- [Instructions for the task]:
Please say how many lines in the records below contain the word "Dashboard", giving the number alone.

---- Provided records

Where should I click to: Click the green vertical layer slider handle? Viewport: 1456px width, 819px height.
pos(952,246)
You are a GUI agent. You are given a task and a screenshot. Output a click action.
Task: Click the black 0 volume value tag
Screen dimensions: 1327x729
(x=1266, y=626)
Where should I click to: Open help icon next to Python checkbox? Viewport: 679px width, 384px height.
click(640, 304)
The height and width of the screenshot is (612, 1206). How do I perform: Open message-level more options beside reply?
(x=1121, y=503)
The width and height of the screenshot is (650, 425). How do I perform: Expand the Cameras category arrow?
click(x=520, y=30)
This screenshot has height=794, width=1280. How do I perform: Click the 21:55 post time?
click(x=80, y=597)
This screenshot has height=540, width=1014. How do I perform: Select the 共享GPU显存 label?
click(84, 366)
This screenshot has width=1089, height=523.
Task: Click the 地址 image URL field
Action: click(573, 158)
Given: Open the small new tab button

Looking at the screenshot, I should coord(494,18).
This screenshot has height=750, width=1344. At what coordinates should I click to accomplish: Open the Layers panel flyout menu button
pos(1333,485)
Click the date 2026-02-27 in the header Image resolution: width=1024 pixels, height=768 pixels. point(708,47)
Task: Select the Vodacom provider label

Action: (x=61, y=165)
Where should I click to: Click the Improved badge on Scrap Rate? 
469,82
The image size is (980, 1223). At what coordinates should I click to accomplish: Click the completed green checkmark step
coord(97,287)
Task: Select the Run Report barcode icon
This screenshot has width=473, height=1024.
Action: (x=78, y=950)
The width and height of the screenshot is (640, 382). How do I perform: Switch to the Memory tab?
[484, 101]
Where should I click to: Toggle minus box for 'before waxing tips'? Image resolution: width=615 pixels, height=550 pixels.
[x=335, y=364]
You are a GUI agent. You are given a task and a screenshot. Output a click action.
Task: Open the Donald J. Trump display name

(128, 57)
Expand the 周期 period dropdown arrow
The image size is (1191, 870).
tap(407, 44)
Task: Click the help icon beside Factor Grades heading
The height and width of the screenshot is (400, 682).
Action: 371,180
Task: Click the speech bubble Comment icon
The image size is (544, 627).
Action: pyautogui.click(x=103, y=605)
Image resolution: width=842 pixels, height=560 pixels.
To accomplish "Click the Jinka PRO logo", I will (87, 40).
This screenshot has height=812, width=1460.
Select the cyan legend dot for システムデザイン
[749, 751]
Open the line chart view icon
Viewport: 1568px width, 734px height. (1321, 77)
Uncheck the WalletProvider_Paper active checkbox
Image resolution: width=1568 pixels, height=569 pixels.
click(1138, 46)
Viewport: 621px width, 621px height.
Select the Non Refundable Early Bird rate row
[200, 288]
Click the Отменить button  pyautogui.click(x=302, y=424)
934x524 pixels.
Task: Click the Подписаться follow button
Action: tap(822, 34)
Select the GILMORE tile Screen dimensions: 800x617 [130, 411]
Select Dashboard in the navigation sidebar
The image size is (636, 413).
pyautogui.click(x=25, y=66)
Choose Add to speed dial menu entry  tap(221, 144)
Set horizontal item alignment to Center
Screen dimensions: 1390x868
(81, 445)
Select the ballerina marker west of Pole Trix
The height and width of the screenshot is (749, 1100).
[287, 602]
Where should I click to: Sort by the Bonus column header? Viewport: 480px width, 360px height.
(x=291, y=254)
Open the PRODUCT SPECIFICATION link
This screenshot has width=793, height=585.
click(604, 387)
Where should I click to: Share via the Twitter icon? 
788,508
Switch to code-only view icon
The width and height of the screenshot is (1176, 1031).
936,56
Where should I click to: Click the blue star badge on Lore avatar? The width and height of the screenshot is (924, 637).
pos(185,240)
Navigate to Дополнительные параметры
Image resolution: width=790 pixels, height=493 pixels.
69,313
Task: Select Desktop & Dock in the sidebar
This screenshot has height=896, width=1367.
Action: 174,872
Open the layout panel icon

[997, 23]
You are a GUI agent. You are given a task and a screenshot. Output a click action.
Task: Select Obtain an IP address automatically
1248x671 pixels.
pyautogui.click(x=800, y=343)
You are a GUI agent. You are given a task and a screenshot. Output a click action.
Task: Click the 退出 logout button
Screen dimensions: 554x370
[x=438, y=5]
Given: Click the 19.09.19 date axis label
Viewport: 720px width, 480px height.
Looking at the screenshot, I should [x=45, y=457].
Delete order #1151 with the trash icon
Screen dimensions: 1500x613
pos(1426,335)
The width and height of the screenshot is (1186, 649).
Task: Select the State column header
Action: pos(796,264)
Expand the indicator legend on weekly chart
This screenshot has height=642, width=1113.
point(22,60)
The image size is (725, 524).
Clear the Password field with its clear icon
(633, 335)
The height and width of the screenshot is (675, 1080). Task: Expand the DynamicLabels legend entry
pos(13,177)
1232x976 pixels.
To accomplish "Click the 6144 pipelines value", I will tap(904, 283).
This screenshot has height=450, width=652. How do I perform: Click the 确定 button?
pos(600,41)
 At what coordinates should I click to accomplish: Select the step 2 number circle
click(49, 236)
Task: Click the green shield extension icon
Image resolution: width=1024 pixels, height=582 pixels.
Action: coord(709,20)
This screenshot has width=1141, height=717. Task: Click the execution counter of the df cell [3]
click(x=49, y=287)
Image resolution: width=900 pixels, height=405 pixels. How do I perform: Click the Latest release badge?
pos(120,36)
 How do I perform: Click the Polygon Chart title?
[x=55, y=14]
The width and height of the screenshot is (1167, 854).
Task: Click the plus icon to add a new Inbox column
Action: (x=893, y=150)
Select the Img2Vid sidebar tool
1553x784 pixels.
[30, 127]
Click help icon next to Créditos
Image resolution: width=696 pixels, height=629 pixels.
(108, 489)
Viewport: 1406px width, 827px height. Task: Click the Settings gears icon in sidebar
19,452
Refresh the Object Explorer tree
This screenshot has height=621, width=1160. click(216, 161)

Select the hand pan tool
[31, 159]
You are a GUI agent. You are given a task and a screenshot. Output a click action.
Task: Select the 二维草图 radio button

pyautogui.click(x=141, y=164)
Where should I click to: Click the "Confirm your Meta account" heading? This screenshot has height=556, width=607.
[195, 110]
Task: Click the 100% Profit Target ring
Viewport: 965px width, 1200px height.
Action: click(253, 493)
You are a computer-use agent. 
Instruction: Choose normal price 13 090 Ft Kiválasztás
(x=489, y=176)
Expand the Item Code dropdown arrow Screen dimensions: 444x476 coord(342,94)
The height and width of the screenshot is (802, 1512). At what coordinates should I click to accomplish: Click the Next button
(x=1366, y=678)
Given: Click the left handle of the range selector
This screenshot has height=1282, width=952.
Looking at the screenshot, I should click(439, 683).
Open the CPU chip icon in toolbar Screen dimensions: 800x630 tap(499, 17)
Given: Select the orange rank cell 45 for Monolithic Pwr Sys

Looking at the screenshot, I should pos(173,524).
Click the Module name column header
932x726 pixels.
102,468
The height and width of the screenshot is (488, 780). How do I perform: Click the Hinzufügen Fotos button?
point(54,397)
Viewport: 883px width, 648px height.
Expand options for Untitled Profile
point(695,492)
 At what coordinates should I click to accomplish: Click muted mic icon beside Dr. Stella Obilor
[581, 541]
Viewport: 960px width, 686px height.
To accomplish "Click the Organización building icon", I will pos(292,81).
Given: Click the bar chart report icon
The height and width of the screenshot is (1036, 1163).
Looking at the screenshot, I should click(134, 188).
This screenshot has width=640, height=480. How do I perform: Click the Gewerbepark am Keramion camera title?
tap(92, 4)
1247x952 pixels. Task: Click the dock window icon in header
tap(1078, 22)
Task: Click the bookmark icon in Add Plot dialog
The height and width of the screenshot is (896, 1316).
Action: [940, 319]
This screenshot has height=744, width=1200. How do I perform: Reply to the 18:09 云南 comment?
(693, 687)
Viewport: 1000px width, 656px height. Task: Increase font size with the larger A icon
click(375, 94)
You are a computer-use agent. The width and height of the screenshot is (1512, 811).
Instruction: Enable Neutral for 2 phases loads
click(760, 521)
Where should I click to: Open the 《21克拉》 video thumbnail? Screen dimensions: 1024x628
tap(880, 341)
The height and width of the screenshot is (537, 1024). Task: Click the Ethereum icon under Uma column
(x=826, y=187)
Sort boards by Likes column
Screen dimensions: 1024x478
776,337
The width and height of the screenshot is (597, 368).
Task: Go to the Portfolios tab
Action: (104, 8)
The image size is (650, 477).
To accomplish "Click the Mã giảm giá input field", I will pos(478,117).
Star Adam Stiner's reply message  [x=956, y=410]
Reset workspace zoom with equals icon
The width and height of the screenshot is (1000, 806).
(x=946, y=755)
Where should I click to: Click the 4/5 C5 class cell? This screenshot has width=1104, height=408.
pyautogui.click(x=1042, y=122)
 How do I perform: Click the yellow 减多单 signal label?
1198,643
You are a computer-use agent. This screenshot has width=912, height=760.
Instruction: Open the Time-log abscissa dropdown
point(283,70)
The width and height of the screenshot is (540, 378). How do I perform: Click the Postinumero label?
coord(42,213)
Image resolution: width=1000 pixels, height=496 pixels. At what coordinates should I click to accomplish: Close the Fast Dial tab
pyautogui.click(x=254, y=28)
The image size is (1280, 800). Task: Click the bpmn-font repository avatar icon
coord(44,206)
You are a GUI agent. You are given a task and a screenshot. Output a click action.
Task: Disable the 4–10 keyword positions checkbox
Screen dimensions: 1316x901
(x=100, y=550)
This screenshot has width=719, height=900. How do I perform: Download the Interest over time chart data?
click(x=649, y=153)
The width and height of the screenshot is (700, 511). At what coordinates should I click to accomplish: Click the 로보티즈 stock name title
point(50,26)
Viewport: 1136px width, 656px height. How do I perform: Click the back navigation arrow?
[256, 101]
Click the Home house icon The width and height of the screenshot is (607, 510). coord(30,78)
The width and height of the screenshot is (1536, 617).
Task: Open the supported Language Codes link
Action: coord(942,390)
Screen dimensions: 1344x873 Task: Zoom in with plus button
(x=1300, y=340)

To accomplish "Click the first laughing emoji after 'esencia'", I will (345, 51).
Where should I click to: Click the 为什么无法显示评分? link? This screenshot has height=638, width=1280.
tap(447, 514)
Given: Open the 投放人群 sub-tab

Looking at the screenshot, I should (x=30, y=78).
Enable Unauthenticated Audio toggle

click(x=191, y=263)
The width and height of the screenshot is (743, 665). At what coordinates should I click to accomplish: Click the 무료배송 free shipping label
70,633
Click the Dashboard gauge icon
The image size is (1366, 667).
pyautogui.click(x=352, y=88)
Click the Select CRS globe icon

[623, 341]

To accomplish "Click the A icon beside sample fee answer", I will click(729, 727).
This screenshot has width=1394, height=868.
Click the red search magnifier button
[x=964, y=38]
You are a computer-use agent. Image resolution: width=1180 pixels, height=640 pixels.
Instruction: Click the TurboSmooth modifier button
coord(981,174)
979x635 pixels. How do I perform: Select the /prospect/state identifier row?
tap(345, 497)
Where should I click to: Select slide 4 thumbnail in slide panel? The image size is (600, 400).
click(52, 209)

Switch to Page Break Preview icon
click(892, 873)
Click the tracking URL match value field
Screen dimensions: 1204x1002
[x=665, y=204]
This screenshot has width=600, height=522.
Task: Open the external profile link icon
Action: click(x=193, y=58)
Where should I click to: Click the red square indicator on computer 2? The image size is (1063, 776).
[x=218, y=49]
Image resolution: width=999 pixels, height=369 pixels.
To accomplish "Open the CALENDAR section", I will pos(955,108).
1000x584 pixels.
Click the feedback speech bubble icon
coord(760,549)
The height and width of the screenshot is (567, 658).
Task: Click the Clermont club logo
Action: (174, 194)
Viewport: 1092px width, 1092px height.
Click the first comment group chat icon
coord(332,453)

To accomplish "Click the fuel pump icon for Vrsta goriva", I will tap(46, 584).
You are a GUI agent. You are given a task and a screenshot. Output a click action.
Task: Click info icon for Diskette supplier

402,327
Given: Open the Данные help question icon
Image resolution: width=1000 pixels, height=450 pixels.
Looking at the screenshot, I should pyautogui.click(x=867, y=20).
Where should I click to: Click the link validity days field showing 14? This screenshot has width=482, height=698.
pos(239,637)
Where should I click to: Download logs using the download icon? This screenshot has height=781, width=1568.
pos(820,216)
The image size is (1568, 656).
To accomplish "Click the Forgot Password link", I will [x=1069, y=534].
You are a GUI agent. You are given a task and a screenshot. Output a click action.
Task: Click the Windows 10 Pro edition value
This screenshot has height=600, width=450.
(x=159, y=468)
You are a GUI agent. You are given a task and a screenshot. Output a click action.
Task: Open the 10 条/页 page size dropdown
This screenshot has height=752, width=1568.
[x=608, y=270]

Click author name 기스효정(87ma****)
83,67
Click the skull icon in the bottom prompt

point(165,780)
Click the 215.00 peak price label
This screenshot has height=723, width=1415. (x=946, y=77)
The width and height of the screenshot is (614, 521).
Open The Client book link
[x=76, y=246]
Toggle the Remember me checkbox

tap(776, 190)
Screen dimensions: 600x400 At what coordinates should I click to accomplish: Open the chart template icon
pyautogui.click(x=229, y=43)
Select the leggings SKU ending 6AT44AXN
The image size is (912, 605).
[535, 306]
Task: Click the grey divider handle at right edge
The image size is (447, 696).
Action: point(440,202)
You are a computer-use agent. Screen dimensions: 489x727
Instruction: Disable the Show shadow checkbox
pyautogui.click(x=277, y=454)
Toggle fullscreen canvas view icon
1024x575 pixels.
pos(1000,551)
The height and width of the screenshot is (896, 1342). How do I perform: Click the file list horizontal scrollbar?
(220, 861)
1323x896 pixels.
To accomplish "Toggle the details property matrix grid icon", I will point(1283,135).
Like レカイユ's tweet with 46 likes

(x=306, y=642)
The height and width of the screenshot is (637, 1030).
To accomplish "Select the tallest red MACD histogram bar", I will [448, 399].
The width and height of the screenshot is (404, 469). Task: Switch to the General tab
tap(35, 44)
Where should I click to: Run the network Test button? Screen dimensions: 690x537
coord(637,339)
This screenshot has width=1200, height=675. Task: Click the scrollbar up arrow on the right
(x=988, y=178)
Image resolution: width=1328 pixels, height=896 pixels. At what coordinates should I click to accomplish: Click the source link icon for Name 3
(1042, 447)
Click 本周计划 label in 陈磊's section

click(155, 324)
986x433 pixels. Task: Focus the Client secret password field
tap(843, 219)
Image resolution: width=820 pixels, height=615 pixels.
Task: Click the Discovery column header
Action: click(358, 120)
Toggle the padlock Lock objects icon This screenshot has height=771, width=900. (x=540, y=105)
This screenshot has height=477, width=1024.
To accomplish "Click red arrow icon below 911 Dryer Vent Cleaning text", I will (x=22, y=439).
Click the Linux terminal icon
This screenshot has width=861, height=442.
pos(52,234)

--------

- [The completed task]:
2